Generally, studio monitors have a more limited dispersion as compared to home audio speakers and many are intended for very close proximity to the listener. But this is not always true. You can find some pretty spectacular values with certain pro audio monitors when using them for home use. Pro audio seems to be generally more competitive with actual audio quality/performance vs. price. However, most pro audio monitors have cosmetics that are not generally desired for home use.

-Chris


----------



## Anthony (Oct 5, 2006)

I'm not sure what the dispersion target is for monitors, but for home theater, you want a limited vertical dispersion and a wide horizontal one. This minimizes the floor/ceiling reflections and still presents a wide stage for all seating locations.
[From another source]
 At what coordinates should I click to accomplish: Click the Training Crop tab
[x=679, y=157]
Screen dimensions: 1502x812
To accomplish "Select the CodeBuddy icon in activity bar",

A flat frequency response should be the goal for either.

I've seen some pretty nice looking studio monitors. but you have to like looking at the raw cones -- many have no grills at all as they can be another source of resonance/noise/filtering/etc.


----------



## looneybomber (Sep 20, 2006)

Alex Donkle said:


> I know this is the home theater forum, but I was curious if anyone might know what specific design goals are different for use in a mixing studio vs. home theater use.
> 
> (I've heard they're designed differently and that they're identical depending who I ask)


At Skywalker Ranch http://www.skysound.com/ they use B&W802's in one of their studio's. It might be their main studio too. (I only know this because of the pictures I saw from Sascha D. of Sonic Mayhem) Those are neither marketed as studio monitors nor 5.1 HT use, but instead 2 channel listening. Go figure.

As others have pointed out, studio monitors typically have limited dispersion, where-as HT/home audio speakers try to disperse their sound very well for a wide "sweet spot". Depending on your application, you might want speakers with very good off-axis performance or ones that "beam" like crazy. That, however, is what you'll have to decide for your specific application. Apparently Skywalker thought the B&W's were better for their application than some JBL's or Genelec's...


----------